Please read the following article excerpt, FoRKed for your convenience 
from CounterPunch.org [1]. I've checked through the authors main sources 
related to our discussion (primarily transcripts of US senate hearings) 
and they appear legit, although I encourage you to do the same [2].


Yours,
Elias

[1] Stephen Green, Who Armed Saddam? - Rumsfeld's Account Book, posted 
on CounterPunch.org, 24 Feb, 2003, 
<http://www.counterpunch.org/green02242003.html>
[2] The Tuite Reports, specifically articles 3 (US Dual-Use Exports to 
Iraq ...), 4 (US Chemical and Biological Exports to Iraq ...) and 12 (US 
Senate Committee on Banking, Housing, and Urban Affairs: Second Staff 
Report on US Chemical and Biological Warfare-Related Dual-Use Exports to 
Iraq ...) <http://www.chronicillnet.org/PGWS/tuite/default.htm>
______________
BITSBITSBITS:


[...] it was the U.S. Senate itself (Committee on Banking, Housing and 
Urban Affairs) which had conducted extensive hearings in 1992 and 1994 
on "United States Dual-Use Exports to Iraq and Their Impact on the 
Health of Persian Gulf War Veterans." And he'd probably read the front 
page Washington Post story ("U.S. Had Key Role in Iraq Buildup", 
12/30/02) based upon recently declassified documents, which revealed 
that it was Rumsfeld himself who, as President Reagan's Middle East 
Envoy, had traveled to the Region to meet with Saddam Hussein in 
December 1983 to normalize, particularly, security relations.

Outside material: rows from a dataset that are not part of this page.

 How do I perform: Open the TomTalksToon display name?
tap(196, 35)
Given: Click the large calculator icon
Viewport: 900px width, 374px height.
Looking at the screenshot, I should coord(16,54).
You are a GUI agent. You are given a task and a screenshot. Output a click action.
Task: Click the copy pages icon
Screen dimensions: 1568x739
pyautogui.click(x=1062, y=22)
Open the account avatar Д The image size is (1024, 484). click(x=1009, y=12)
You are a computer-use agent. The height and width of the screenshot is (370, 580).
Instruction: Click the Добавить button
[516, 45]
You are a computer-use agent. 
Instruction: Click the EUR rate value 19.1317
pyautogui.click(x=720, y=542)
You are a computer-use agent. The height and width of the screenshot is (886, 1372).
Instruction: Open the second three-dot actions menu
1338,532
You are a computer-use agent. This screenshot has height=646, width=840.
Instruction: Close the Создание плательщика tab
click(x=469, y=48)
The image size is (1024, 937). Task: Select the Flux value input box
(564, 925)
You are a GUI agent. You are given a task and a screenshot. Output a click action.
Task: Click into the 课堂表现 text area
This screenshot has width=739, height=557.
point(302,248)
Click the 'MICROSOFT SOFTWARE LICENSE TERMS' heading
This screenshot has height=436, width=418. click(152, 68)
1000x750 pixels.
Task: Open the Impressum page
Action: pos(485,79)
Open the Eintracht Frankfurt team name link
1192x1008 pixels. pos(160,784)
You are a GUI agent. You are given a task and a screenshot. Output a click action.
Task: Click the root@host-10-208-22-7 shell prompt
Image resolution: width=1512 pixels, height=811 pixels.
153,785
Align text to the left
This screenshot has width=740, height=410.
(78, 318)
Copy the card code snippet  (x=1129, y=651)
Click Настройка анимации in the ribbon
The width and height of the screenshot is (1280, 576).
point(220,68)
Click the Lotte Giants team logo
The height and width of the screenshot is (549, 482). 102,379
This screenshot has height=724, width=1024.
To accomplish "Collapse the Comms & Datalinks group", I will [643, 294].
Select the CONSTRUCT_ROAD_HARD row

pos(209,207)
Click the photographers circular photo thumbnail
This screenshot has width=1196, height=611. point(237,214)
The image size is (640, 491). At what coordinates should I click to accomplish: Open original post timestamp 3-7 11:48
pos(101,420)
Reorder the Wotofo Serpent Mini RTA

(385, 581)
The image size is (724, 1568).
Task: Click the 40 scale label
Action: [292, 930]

At the time of the visit , Iraq had already been removed from the State 
Department's list of terrorist countries in 1982; and in the previous 
month, November, President Reagan had approved National Security 
Decision Directive 114, on expansion of U.S.-Iraq relations generally. 
But it was Donald Rumsfeld's trip to Baghdad which opened of the 
floodgates during 1985-90 for lucrative U.S. weapons exports--some $1.5 
billion worth-- including chemical/biological and nuclear weapons 
equipment and technology, along with critical components for missile 
delivery systems for all of the above. According to a 1994 GAO Letter 
Report (GAO/NSIAD-94-98) some 771 weapons export licenses for Iraq were 
approved during this six year period....not by our European allies, but 
by the U.S. Department of Commerce.

To be sure, many of these weapons were expended in the latter phases of 
the Iran-Iraq war. Others were destroyed by Coalition forces in the 
Persian Gulf War, or by UN weapons inspectors in the control regime 
established by the UN Security Council following that conflict. But a 
great many undoubtedly remain, and pose grave risks to the 150,000 U.S. 
troops deployed in Kuwait, and 100,000 on the way. Imagine the 
embarrassment to Defense Secretary Rumsfeld before the Armed Services 
Committee last week if one or more Senators had had the awareness AND 
the courage to raise the matter of Iraq's secret supplier.

And in this case, the devil is quite literally in the details.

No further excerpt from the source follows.